Atina
Felsefi heyecan mantıksal düşünceden çıkar. Oysa edebi heyecan imge ve duygudan gelir. Edebiyatta, akıl ve mantıkla bilmeyişimizin heyecanı vardır.
Edebiyat, özgül bir alandır; felsefe, bilim ve din gibi. Peki bu alanların edebiyata hiç etkisi yok mudur?
Vardır. O yüzden edebiyatçı gibi okunan filozoflar biliriz: Platon, Nietzsche, Schopenhauer...Elbette bu durum, filozof gibi okunan edebiyatçıları da akla getirir: Herman Broch, James Joyce, Marguerite Yourcenar, Musil...
Filozoflar edebiyata ilham vermiştir şüphesiz; İbn-i Sina, Salaman ve Absal’ı yazarak Robinson Crusoe’nun yolunu açmış, Platon bütün ütopyaların ve hatta distopyaların esinleyicisi olmuştur. Edebiyat da felsefeye “Babalar ve Oğullar” üzerinden nihilizmi, distopyalar üzerinden toplum felsefesinin pek çok sorununu taşımıştır.
Fakat, yine de sanatın kendi başına bir amaç taşıdığını söyleyen ilk kişi bir edebiyatçı değil de bir filozoftu: Kant böyle söylese de, din bunu asla kabul etmedi, sanatı kendi amaçları için kullanmayı seçti. Siyaset de öyle. Bilim ve felsefe ise sanatla yollarını ayırdı.
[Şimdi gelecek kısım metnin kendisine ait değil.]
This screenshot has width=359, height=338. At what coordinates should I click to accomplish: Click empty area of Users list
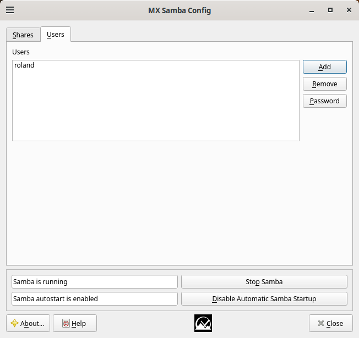(155, 110)
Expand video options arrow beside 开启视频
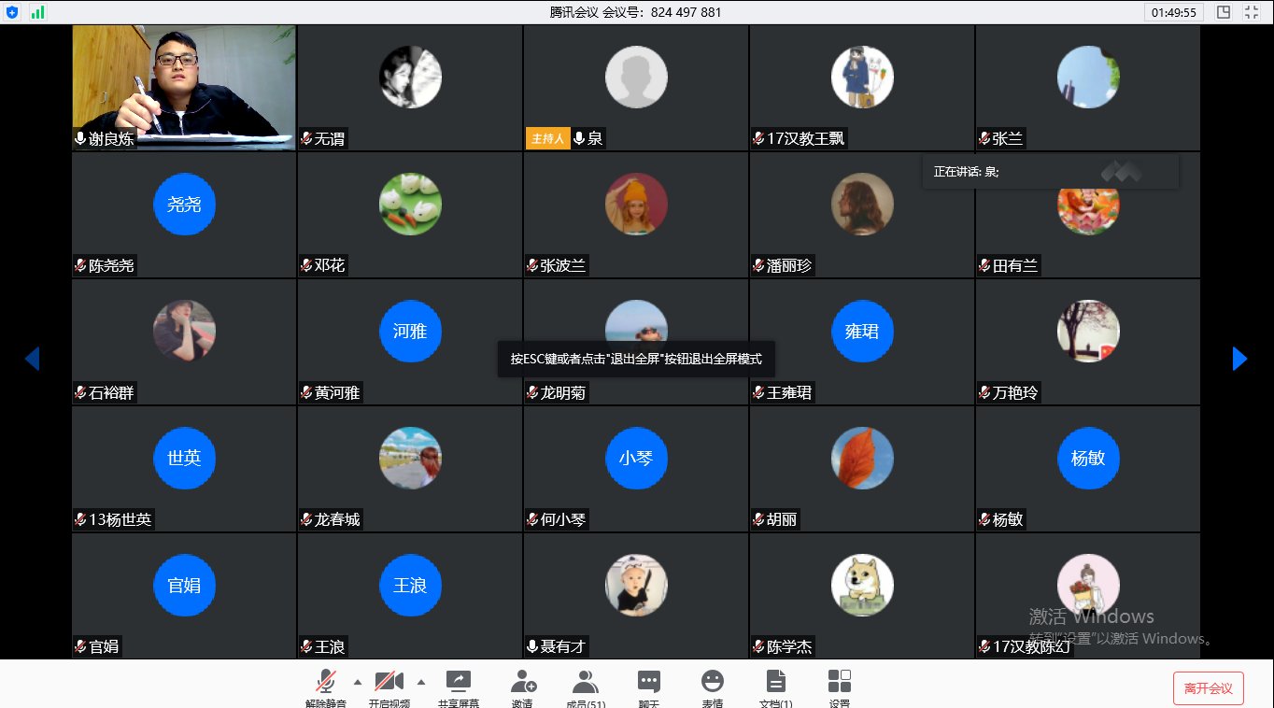1274x708 pixels. tap(420, 681)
Bütün bunlardan geriye sanatın özerk bir alan olduğu hakikati kaldı.
Felsefe gibi. Çünkü felsefe yapmak için başka hiçbir alanın yardımını almaya gerek yoktur. Sanatçılar felsefenin bu özgürlüğüne imrenir.
Ömrü boyunca bir kez “Yaşamak nedir” “Nasıl biliyoruz?” ya da “Hiçlik ne?” diyen kişi en azından bir kez felsefe yapmıştır.
Fakat edebiyat yapmak böyle dolaysız sorularla mümkün değildir; yine de bu, edebiyatın, varlık hakkında düşünmeyi de felsefeden öğrendiği gerçeğini değiştirmez.
Edebiyat anlatıcılığı dinden öğrenmiş ve onunla yollarını ayırmıştır.
Felsefe ise, Hümanizma’yla birlikte dinden öğrendiği tanrı odaklı söyleyişi, insan odağına indirgemiştir. Bu nedenle “Ben” kipiyle anlatmanın atası felsefedir.
“Göre”li anlatımın atası ise hem felsefedir, hem de bilimdir. Sofistlerden Einstein’e kadar pek çok bilgin ve filozof göreceliliği vurgulamıştır.
Nesnel anlatıma gelince; bunun büyük atası duygulardan uzak tutumuyla felsefe, olanı olduğu gibi görmek tutumuyla da bilimdir.
Edebiyat, varlıkla ve varoluşla ilgili temel soruları felsefeden öğrenmiştir.
Bir edebi yapıt tüm insanlığın malıdır. Yazar tıpkı bilginler ve filozoflar gibi tüm insanlık adına konuşur. Bunu bütün evrensel bilgi biçimlerine (etik, estetik ve bilime) öğreten felsefedir. Dinde evrensellik iddiası vardır yalnızca.
Ütopyalar felsefeden edebiyata girmiştir. Fakat bunlar edebiyatın değil, ütopyaların yararınadır; çünkü düşünür ütopyayı kurarken edebiyatı araç olarak kullanmıştır.
Thomas Morus, Campanella veya Platon edebi dilden yararlanarak bir ideal toplum düşü kurmuşlardır.
Fakat sanatçılar filozofların bu iyimserliğinden korkarak distopyaları yazdılar: Huxley’in Cesur Yeni Dünya’sı, Orwell’ın 1984’ü, Zamyatin’in Biz’i gibi. Fakat filozof da sanatçıya keskin bir dille konuşmayı öğretti: Seneca, Diderot, Nietzsche yahut Platon’un aforizmaları bunun kanıtıdır.
Zaman kavramı, felsefeden edebiyata düşmüş bir göktaşına benzer.
Unutmayalım ki, edebiyat felsefi önermeyi yinelemez; sanatçı, felsefi dili edebi dile “çeviren” kişidir. Bunu felsefeyi doğrulamak veya yanlışlamak için değil, karakterlerine zemin sağlamak yahut romanına örtük bir felsefi kıvam vermek için yapar.Böyle bir çaba felsefenin kendisi olmaz, “edebiyattaki felsefe” ile, edebiyatın felsefenin yerini alması aynı şeyler değildir. Birincisi özgünlük ikincisi güdümlülüktür.
Edebiyat yaşamda olan her şeyi konu alır: Din, Bilim, Siyaset, Felsefe, Ahlâk ve hatta sanat. Edebiyatın felsefeyle ortak yanı budur.
Fakat edebiyat bu alanları insan eylemleri içinde korkusuzca didikler; onları konu alır ama onlar için bir şey yapmak amacında değildir. Sanatın amacı kendisidir.
Sanat hiçbir ideolojiyi, dini, felsefi görüşü veya bilimsel savı amaç edinmez.
Kesin bilgiye dayanmamak, felsefe ve edebiyatın ortak özelliğidir.
Yaşamı aklımızla kurcalarken işimiz felsefedir. Orada sanat yoktur. Fakat yaşamı duygularımızla kararken işimiz sanattır, orada felsefe bulunmaz.